Complaint Review: JSM International Wheeler Imports

JSM International Wheeler Imports Ripoff Alleges to sell $80 Samsonite luggage for $20 and has contracts with Nike Mattel Disney and others Tigard Oregon

  • Reported By:
    Tigard Oregon
  • Submitted:
    Thu, August 03, 2006
  • Updated:
    Tue, September 12, 2006
  • JSM International Wheeler Imports
    10260 SW Nimbus Suite M-5
    Tigard, Oregon
    U.S.A.
  • Phone:
  • Category:

The job market's been dry, so I thought I'd try something new. I've worked in a lot of startups, so pulling up to a tiny windowfront in Scholls Business Center didn't put me off. Visibly new equipment is par for the course. I was surprised by my first impression: usually it's the volume of the paperwork that's noticeable, not the radio. The RISK poster facing me was, I thought, unnecessary.

I withheld my Social Security number, but put in the other information. Why did they want to know my car make & model?

Another person came in and also filled out the application, and a tall young blond man who introduced himself as "Jerry" fetched us into an office. The only question asked was, "On a scale of 1 to 10, how aggressive are you?"

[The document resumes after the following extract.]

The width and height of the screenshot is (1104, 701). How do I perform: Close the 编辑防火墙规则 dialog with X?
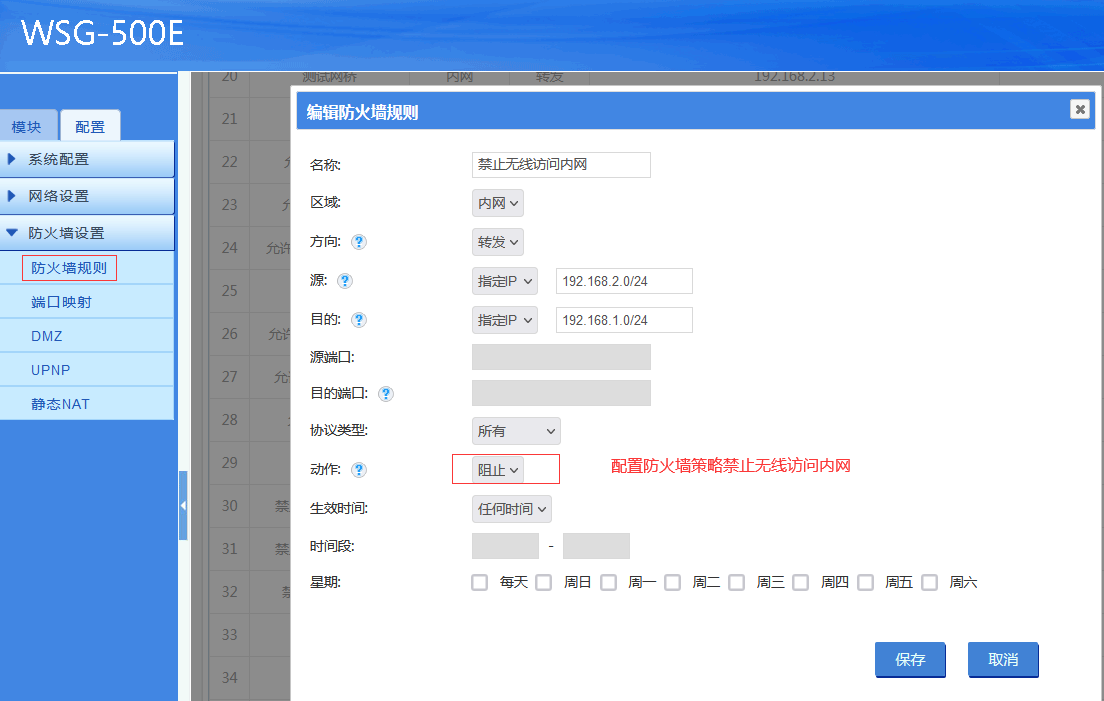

I said, "Well, I could be like Boudicca and put scythes on my chariot before I drove through the Romans."
"So that's a 10." "Maybe a 9." The other applicant discussed a conviction for burglary in front of me--didn't have much of a choice--the question was on the application, and he had to discuss it. He was told that this would be a problem for the warehousing job he was applying for, but that they'd get back to him. He left.

I wish him luck. And I wish he had not been humiliated in front of a total stranger. I don't need to know if this person has a criminal record. Is this even legal?

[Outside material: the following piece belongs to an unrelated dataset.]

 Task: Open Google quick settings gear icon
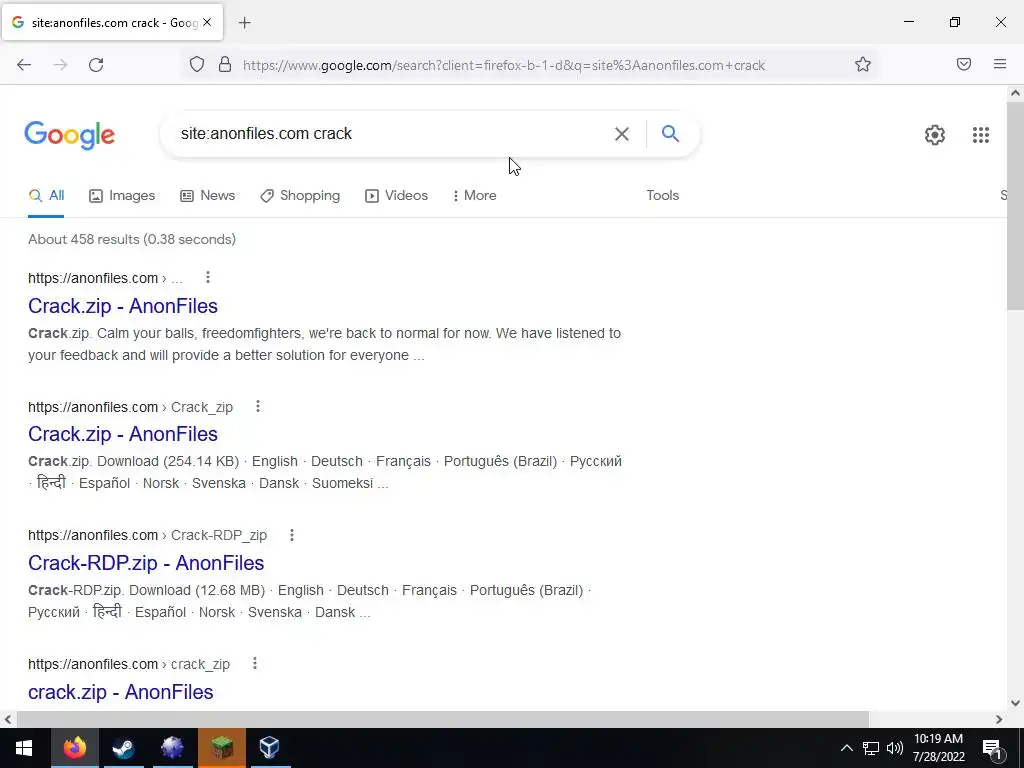[x=935, y=135]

The interview that followed was surprising: when I asked what the relationship was between Premiere Books Direct, which had placed the ad I was responding to, and Wheeler Imports, the young man assured me that I was confused. I cheerfully agreed and asked for clarification, but got none. I asked what a day on the job would be like, and he offered to schedule one next week--from 9:30 to 6:30. Compensation wasn't offered. He told me compensation was $40,000, could go to $80,000 for managers. Sales training would last 30 days.

None of this was written down. He handed me a business card--cheap and new, for JSM International--which didn't have a name on it.

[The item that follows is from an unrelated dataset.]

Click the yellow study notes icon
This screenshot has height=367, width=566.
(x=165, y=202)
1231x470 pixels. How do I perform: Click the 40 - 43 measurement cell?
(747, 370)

This isn't usually how such positions are presented...20 minutes into a conversation with no exploration of the candidate's match, other than, "How aggressive are you on a scale of 1 to 10?"

I really wanted this to be what it purported to be: business-to-business sales of quality merchandise, so I stifled my doubts.

"I couldn't find you on the web," I said. "Wheeler Imports seems to be a car dealer."

"You're just confused," said the young man brightly. He walked me through a wall full of pictures of successful people who all have their own offices, and described one Aubrey Castile as a former employee of COMSYS who had unwittingly trained his own replacement and then been fired.

Odd, I thought, that's just what I would tell someone with a background in Corporate America about why it's good to work for yourself.

I looked at the desk: scratched and worn. No startup I've ever been in failed to buy decent desks. I began to count the number of sales techniques that I saw "Jerry" using:

1. Repeated my name periodically.
2. Maintained close, intense eye contact.
3. Told me what I wanted to hear.
4. Let me "sell myself" by rationalizing how it could be possible to sell merchandise worth having for 75% off.
5. Made fun of me when I asked a clarifying question.

On reflection, the subliminal messaging was very clear: a big RISK poster faces you, and the pictures of the "successful people" in the "manager's" office are organized into a pyramid. I couldn't miss the message if I tried.

Sharon
Tigard, Oregon
U.S.A.

1 Updates & Rebuttals


K

Woburn,
Massachusetts,
U.S.A.

sounds a lot like a company here

#2Consumer Comment

Tue, September 12, 2006

Here in MA there is a company called Image Imports aka GQ Imports and what you have expressed sounds similar to scams being run here in New England... So I guess this must be a national scam then (i wonder if they are all connected?)